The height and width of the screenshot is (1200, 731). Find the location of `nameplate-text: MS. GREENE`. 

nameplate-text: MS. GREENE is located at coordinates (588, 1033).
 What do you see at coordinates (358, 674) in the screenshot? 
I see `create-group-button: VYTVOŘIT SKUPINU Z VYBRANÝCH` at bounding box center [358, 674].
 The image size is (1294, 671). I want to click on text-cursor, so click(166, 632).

——————

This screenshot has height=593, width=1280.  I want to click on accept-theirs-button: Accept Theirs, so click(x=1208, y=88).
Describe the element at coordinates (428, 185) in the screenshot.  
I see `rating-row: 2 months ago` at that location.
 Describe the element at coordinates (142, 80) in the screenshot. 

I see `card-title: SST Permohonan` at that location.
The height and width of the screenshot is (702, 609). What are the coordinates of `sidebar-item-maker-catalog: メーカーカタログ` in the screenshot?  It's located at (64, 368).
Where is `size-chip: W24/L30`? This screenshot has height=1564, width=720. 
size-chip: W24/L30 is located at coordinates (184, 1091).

——————

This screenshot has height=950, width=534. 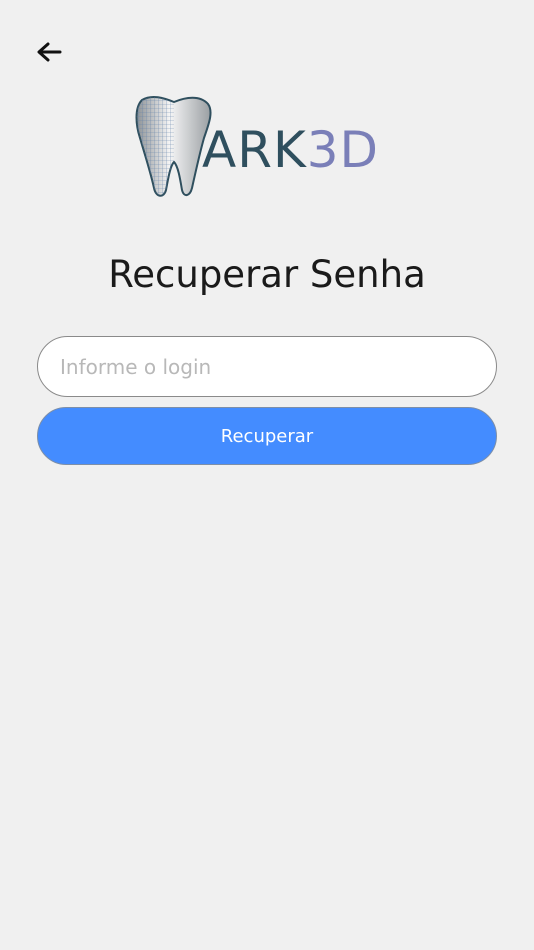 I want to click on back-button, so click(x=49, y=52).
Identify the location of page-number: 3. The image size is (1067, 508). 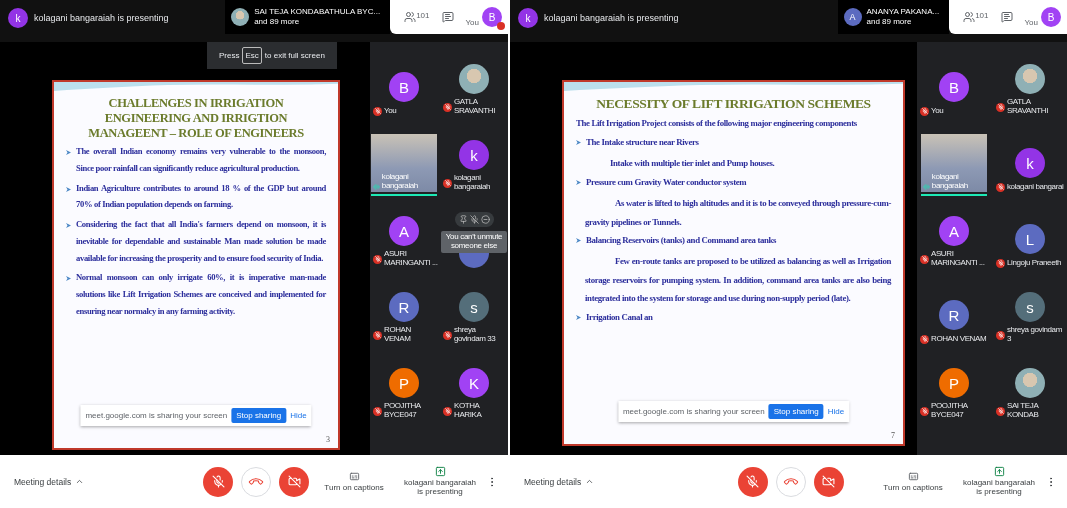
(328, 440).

——————

**ACTIVITY:** Can you retype the records from the line containing "Describe the element at coordinates (428, 185)" up to and including the line containing "size-chip: W24/L30 is", copying every character without change?

**RESPONSE:**
Describe the element at coordinates (428, 185) in the screenshot.  
I see `rating-row: 2 months ago` at that location.
 Describe the element at coordinates (142, 80) in the screenshot. 

I see `card-title: SST Permohonan` at that location.
The height and width of the screenshot is (702, 609). What are the coordinates of `sidebar-item-maker-catalog: メーカーカタログ` in the screenshot?  It's located at (64, 368).
Where is `size-chip: W24/L30`? This screenshot has height=1564, width=720. 
size-chip: W24/L30 is located at coordinates (184, 1091).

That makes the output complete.